Brontekst:
┌──
2.13 wijze van meten:

Tenzij anders bepaald, worden de waarden die in m of m² zijn uitgedrukt op de volgende wijze gemeten:

  • afstanden loodrecht,
  • hoogten vanaf het aansluitend afgewerkt terrein, waarbij plaatselijke, niet bij het verdere verloop van het terrein passende, ophogingen of verdiepingen aan de voet van het bouwwerk, anders dan noodzakelijk voor de bouw daarvan, buiten beschouwing blijven, en
  • maten buitenwerks, waarbij uitstekende delen van ondergeschikte aard tot maximaal 0,5 m buiten beschouwing blijven.

Hoofdstuk 2 Bestemmingsregels

Artikel 3 Agrarisch

3.1 bestemmingsomschrijving

De voor 'Agrarisch' aangewezen gronden zijn bestemd voor:

  1. a. agrarisch grondgebruik;
  2. b. een geluidwal uitsluitend ter plaatse van de aanduiding 'geluidwal';
  3. c. dagrecreatief medegebruik 1;
  4. d. erfbeplanting, wegbeplanting, landschapselementen, bosschages;
  5. e. bestaande voorzieningen van openbaar nut.

3.2 bouwregels

Op de voor 'Agrarisch' aangewezen gronden mag uitsluitend een geluidwal worden gerealiseerd, waarbij de volgende eisen gelden:

  1. a. de geluidwal dient ter plaatse van de aanduiding 'geluidwal' te worden gerealiseerd;
  2. b. de hoogte van de aarden geluidwal bedraagt 2,8 meter;
  3. c. op de aarden geluidwal dient een houten afscheiding te worden geplaatst met een hoogte van 2,7 meter.

3.3 nadere eisen

  1. a. Burgemeester en wethouders stellen nadere eisen ten aanzien van:
    1. 1. de situering, de oppervlakte, de (goot)hoogte van bebouwing;
    2. 2. de aard, bouwhoogte en de situering van erfafscheidingen;
    3. 3. voorzieningen ter voorkoming van hemelwaterproblematiek in verband met de nieuwe bebouwing.

Een en ander op basis van een landschappelijke inpassingsplan (en/of stedenbouwkundig ontwerp) gericht op verbetering van de omgevingskwaliteit.

  1. b. De onder a genoemde nadere eisen mogen uitsluitend worden gesteld:
    1. 1. indien dit noodzakelijk is voor een verantwoorde stedenbouwkundige, cultuurhistorische en landschappelijke inpassing en
    2. 2. ter voorkoming van onevenredige aantasting van de omliggende waarden en
    3. 3. ter verbetering van de gebiedskwaliteit.
└──
Opdracht 1: Neem alle regels van de lijst hieronder woordelijk over.
De planregels en de lijst hieronder zijn los van elkaar staand materiaal.

Opgeslagen gegevens:
┌──
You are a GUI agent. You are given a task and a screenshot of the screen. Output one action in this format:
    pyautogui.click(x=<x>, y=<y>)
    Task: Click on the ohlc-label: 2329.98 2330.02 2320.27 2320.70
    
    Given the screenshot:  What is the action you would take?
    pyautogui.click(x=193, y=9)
└──
Opdracht 2: Herhaal uit de planregels hierboven letterlijk het stuk dat begint bij de woorden "1. b. De onder" en ophoudt na de woorden "van de gebiedskwaliteit.".

Uitvoer 1:
You are a GUI agent. You are given a task and a screenshot of the screen. Output one action in this format:
    pyautogui.click(x=<x>, y=<y>)
    Task: Click on the ohlc-label: 2329.98 2330.02 2320.27 2320.70
    
    Given the screenshot:  What is the action you would take?
    pyautogui.click(x=193, y=9)

Uitvoer 2:
1. b. De onder a genoemde nadere eisen mogen uitsluitend worden gesteld:
    1. 1. indien dit noodzakelijk is voor een verantwoorde stedenbouwkundige, cultuurhistorische en landschappelijke inpassing en
    2. 2. ter voorkoming van onevenredige aantasting van de omliggende waarden en
    3. 3. ter verbetering van de gebiedskwaliteit.